The assumption of most is that you have complete power over your Will. That your words will reverberate for your children, grandchildren and (if worst came to worst) in the courts. However, this is not necessarily the case.
Certainly, we live in a democratic country and are afforded what is referred to as testamentary freedom.
However, this only stretches so far before the hand of the law steps in. If your Will undermines the financial welfare of a close family member (for example a spouse or child), especially if that child was financially dependent upon you there may be grounds to contest. This does not mean that a child has an automatic right to inherit money; just that a parent has a responsibility to provide for their child even after they are gone.
In other words in much the same way you have the right to leave your child out of your will, they have the right to appeal your decision.
A child could also contest your will based on five factors:
1. Forgery or Fraud
This means a claimant can argue that the signature is not valid. This happened, recently, in 2007 when the son of an, immensely rich Mr. Leonard Supple was left only £100 a year whilst his illegitimate half-sister was left the rest of his, pretty considerable, £18 million estate. The judge ruled the will was forged on the (rather rational) argument that it just didn’t resemble others he had written. It meant Mr. Supple died without will and his inheritance was instead split two ways. This also refers to wills made based on lies- if Peter told Paul a lie to increase his share of a will, this is fraud.
2. Undue Influence
When a third party is thought to have exerted pressure on the deceased in the writing of their will. It essentially invalidates the will as no-one should be pressured into making a decision regarding the inheritance rights of their family.

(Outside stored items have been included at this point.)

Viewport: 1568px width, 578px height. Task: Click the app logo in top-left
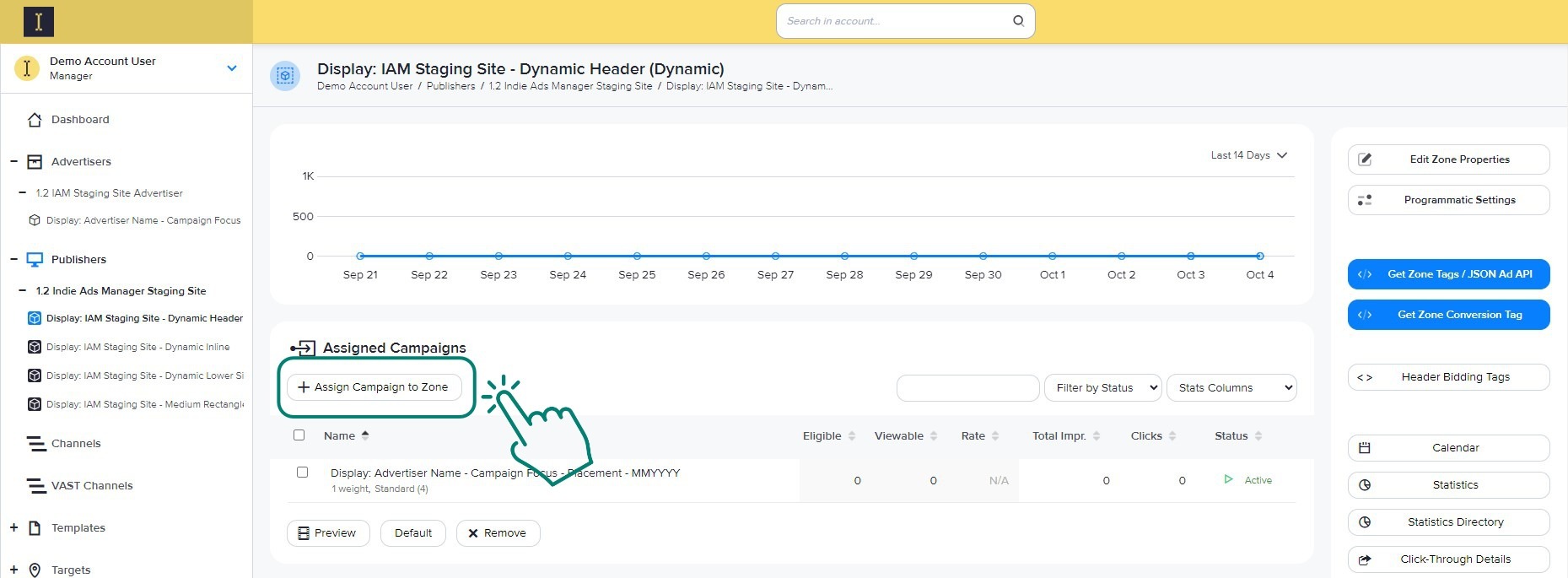point(39,22)
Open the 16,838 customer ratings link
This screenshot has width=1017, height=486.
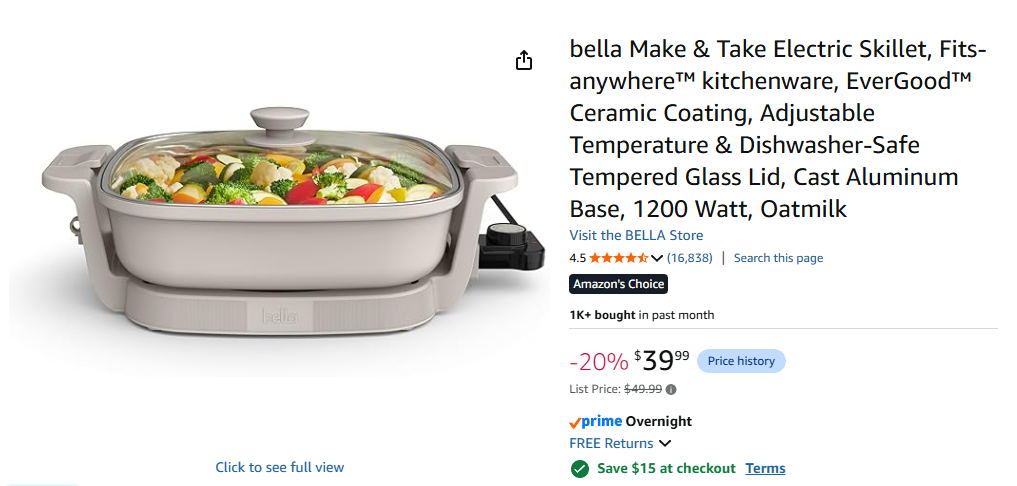tap(689, 258)
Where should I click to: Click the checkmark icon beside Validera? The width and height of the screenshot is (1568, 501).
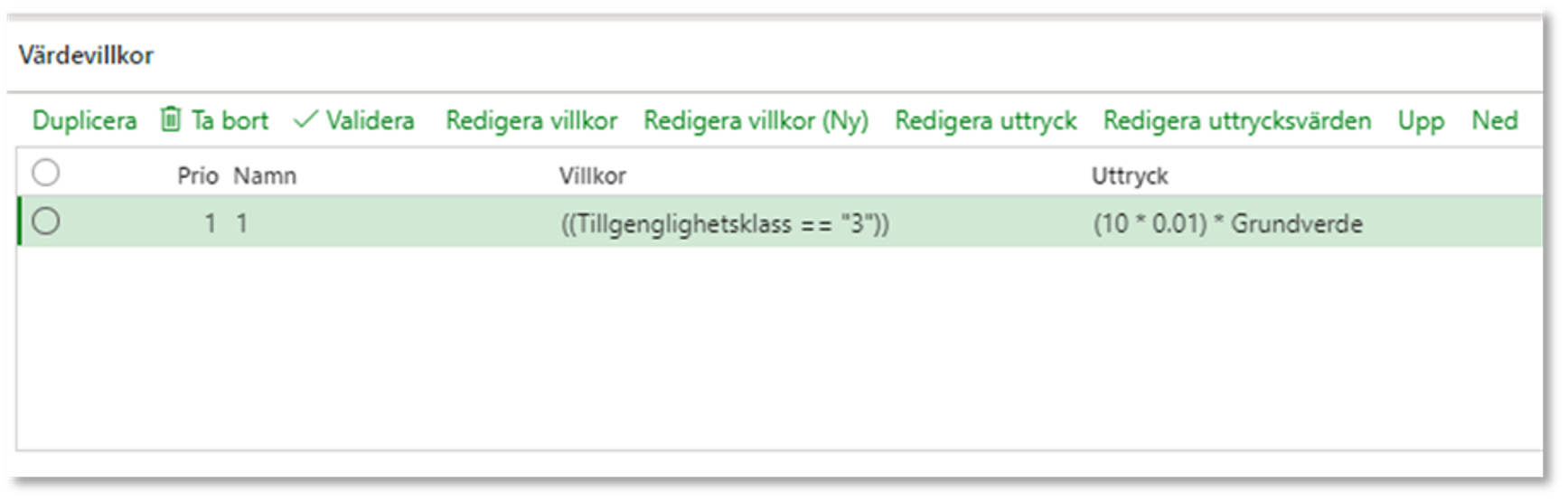[305, 119]
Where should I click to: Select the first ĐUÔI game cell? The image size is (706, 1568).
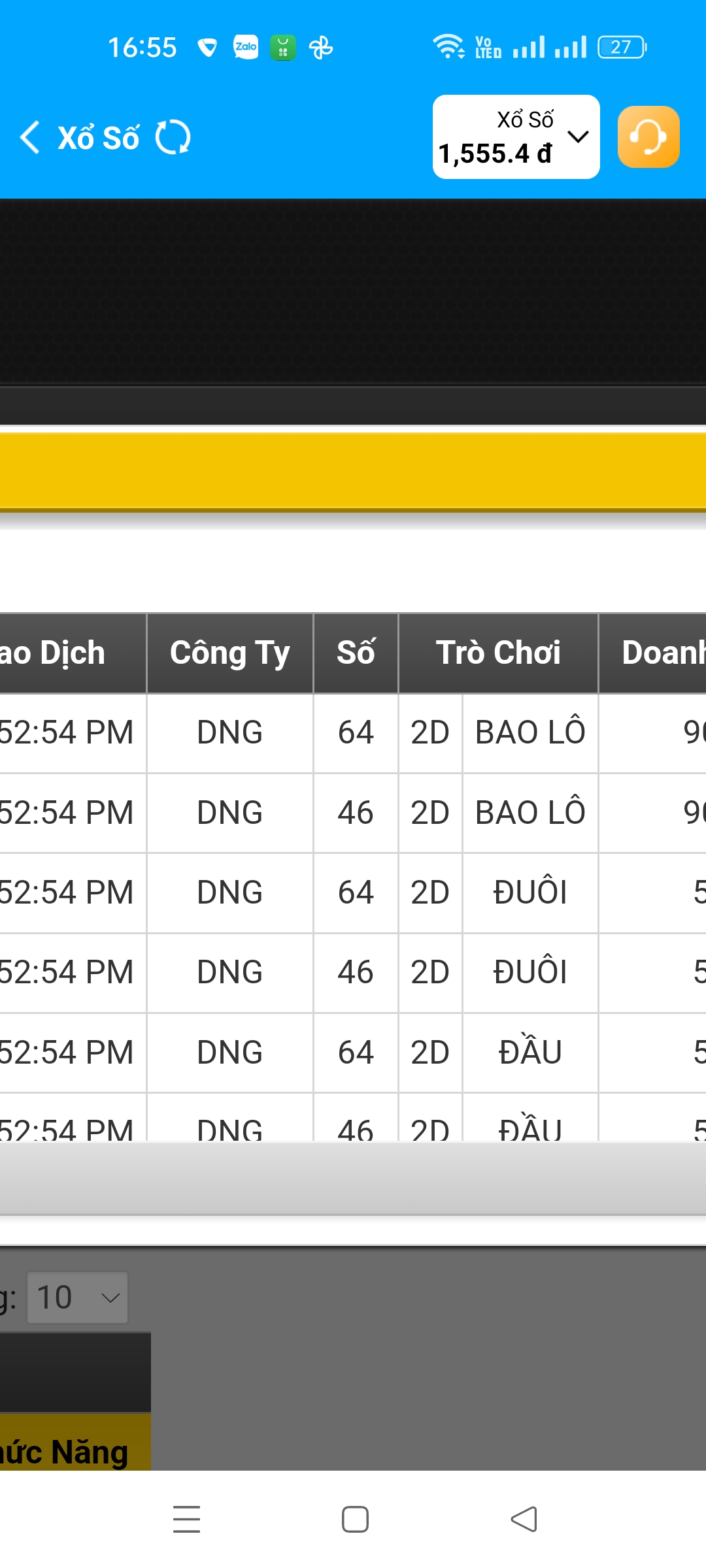[530, 892]
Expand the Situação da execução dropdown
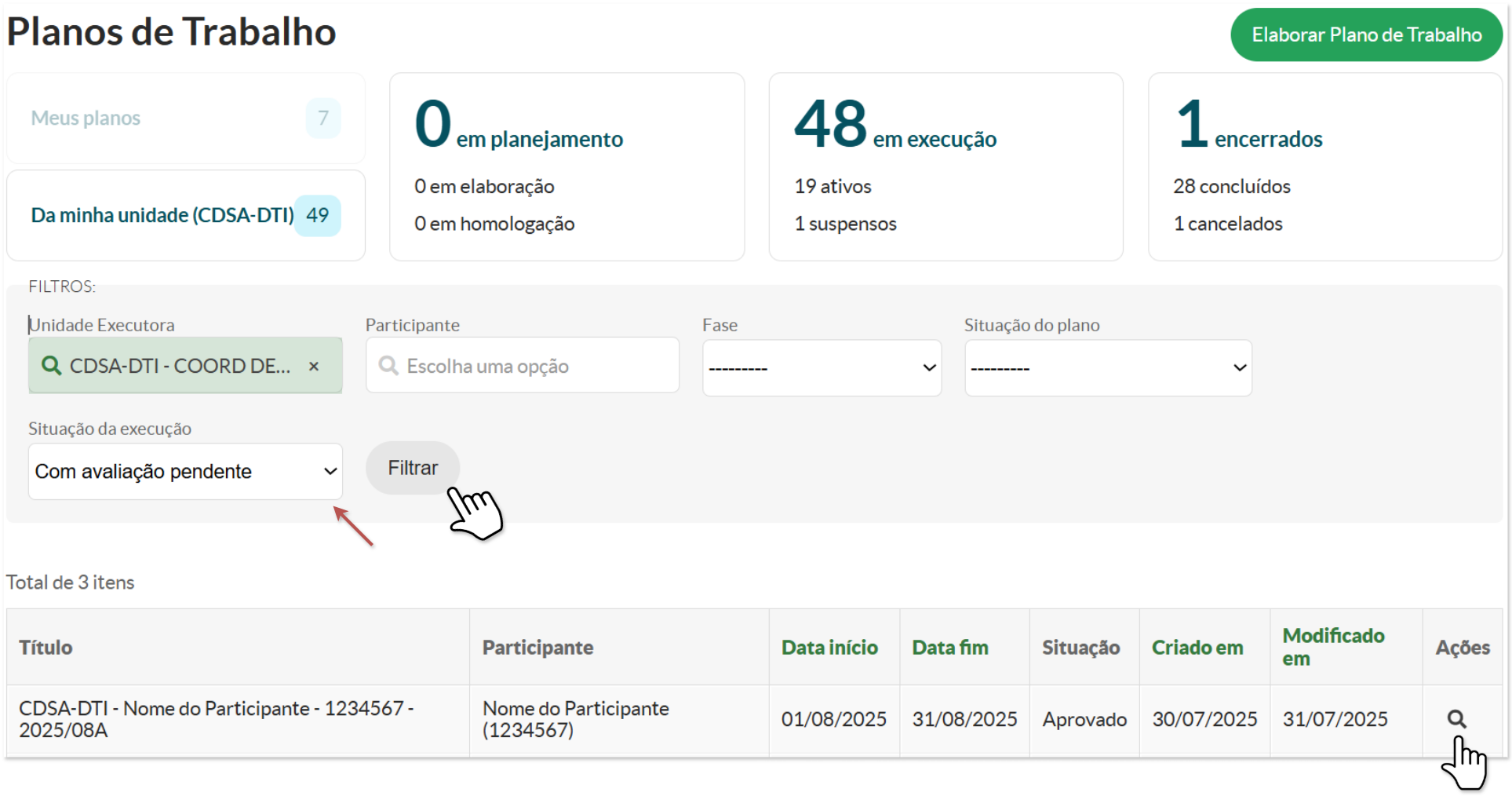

3. Testamentary incapacity
The legal way of saying the person really had no idea what was going on and wasn’t able to write a will. This is something experts expect to increase as people are living to an increasingly old age.
4. Knowledge and approval
If a judge believes the deceased did not understand the will fully due to use of excessive legal jargon or bad representation. This also alludes to any suspicious circumstances- for example if your Great Aunt Edna happened to leave the executor of her will her rare doll collection there would be grounds to contest.
5. Negligently Drafted
This means the person writing the will didn’t understand fully the legal and moral obligations involved. If there are any problems at all with the will, lawyers are trained to pick them apart and find holes in the law invalidating the will.
Ensuring your will is written professionally, proficiently and perceptively is extremely important. Working with a will writer cannot ensure your hopes will not go uncontested, but it will make it significantly more difficult. Remember: if you want to have control over your future legacy; it is important to take control now.